• _Task goal_:
Starting with the line containing "This screenshot has" and going on through the end of the listing below, render those lines as a numbered list with blank lines omitted. Leave the pictures out of the answer.
============
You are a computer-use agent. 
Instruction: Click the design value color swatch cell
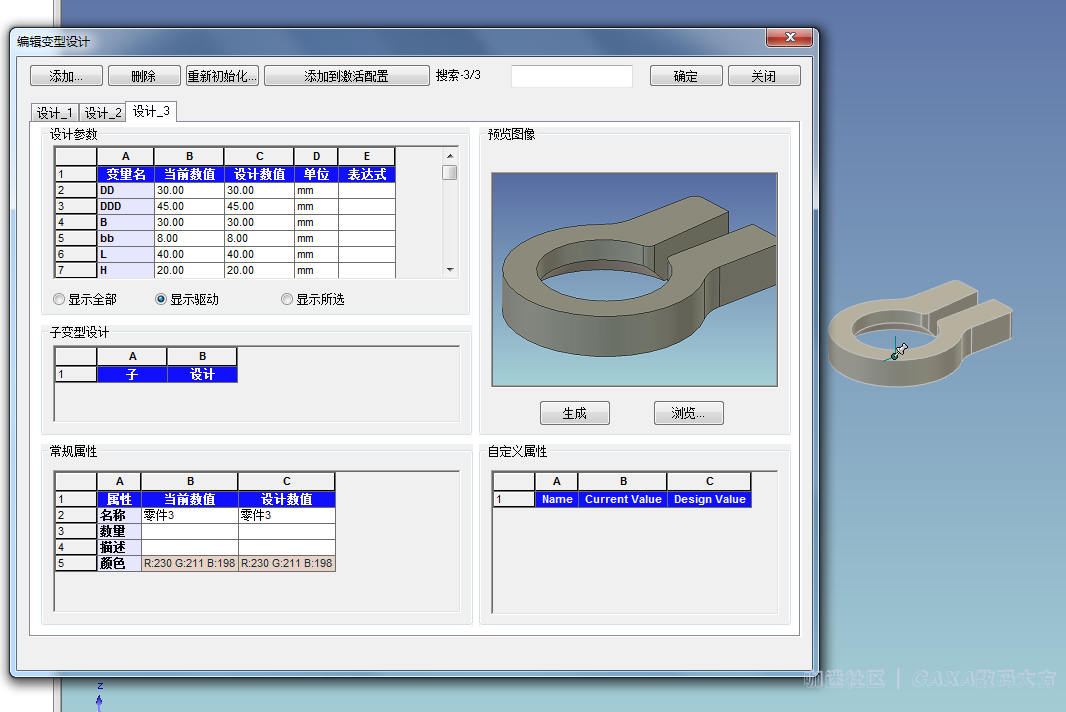point(286,564)
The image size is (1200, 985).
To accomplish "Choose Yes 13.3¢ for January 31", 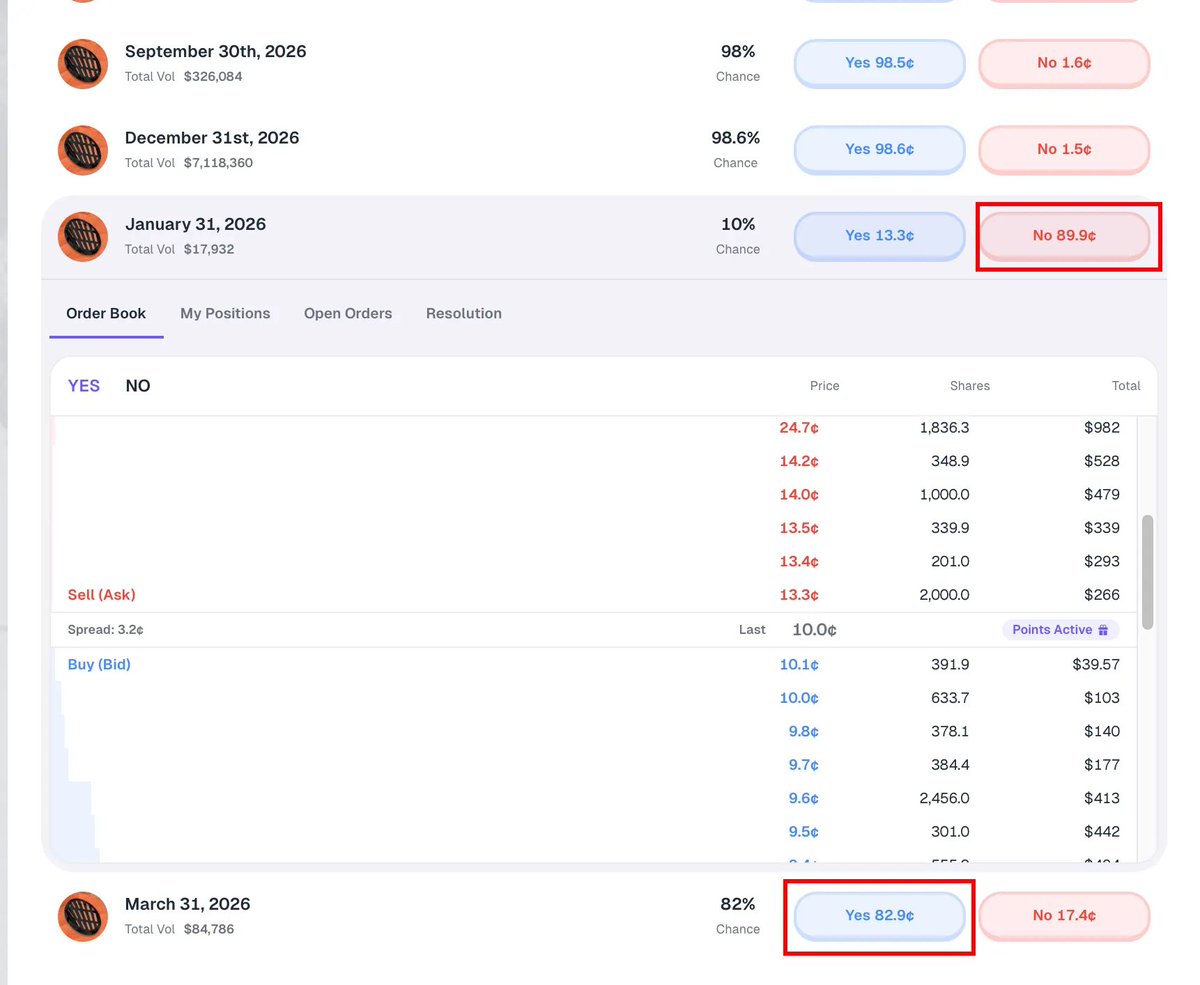I will (879, 236).
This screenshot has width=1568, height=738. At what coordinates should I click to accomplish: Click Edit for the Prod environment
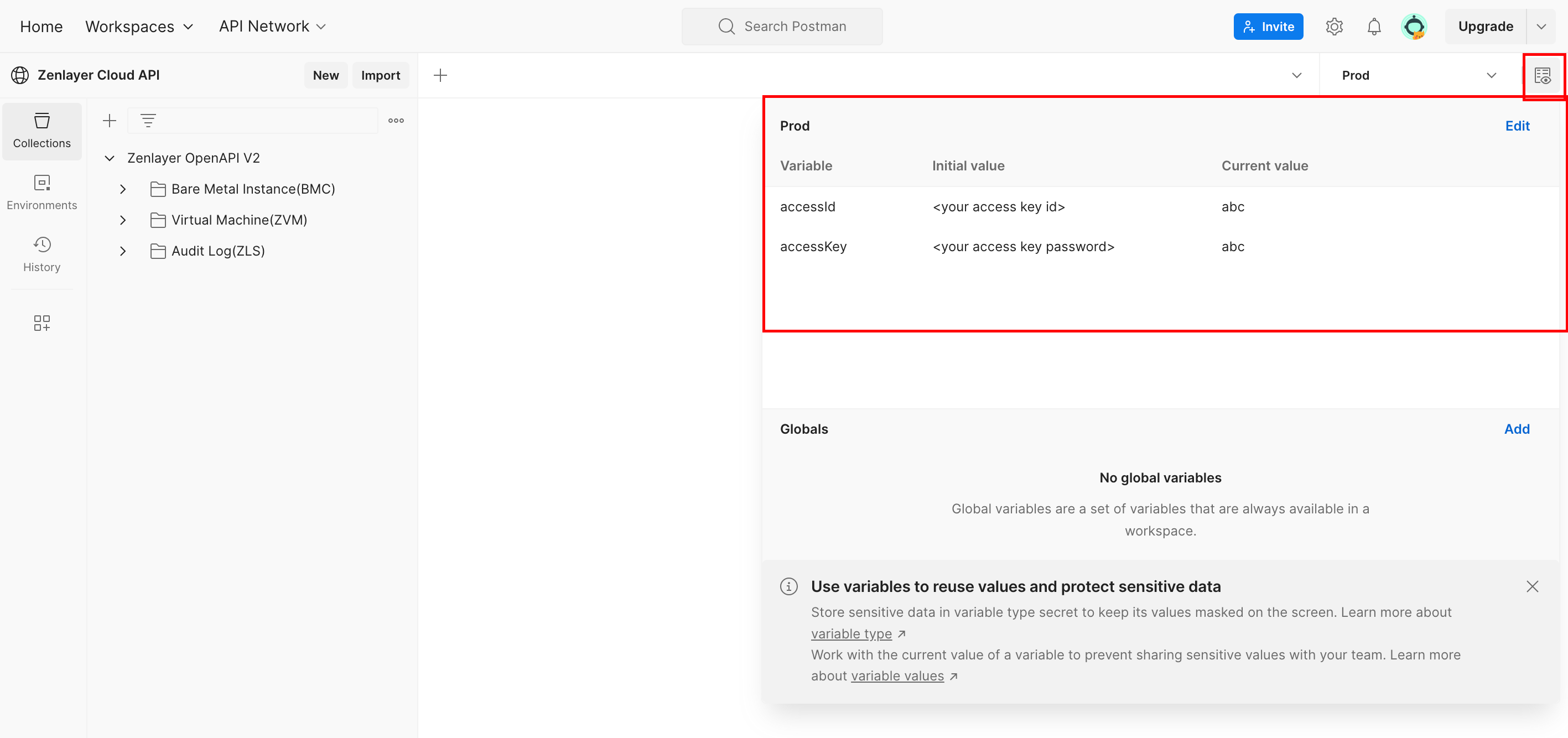coord(1517,126)
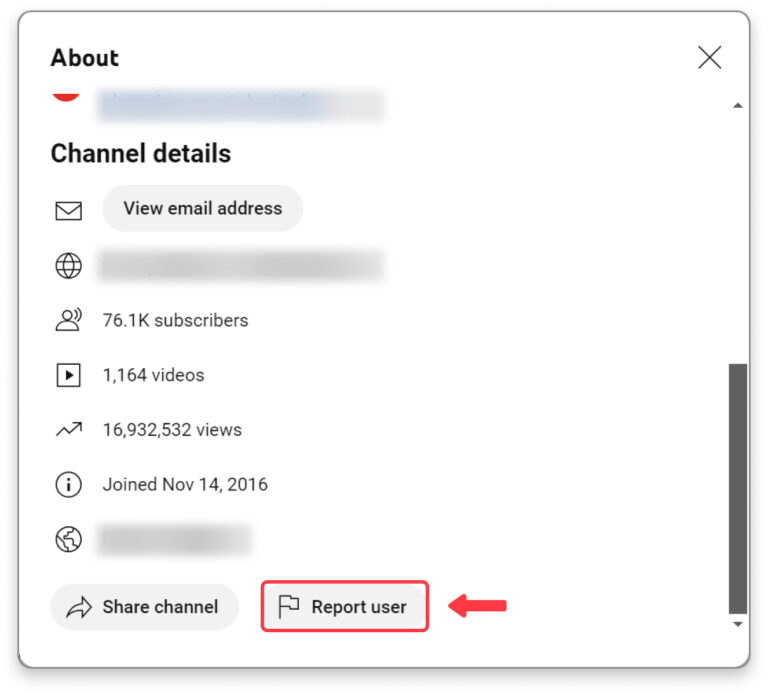
Task: Click the envelope email icon
Action: click(x=68, y=210)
============
• _Task result_:
1. This screenshot has width=1568, height=738. At what coordinates should I click to accomplish: Click Edit for the Prod environment
2. coord(1517,126)
3. Task: Click the envelope email icon
4. Action: click(x=68, y=210)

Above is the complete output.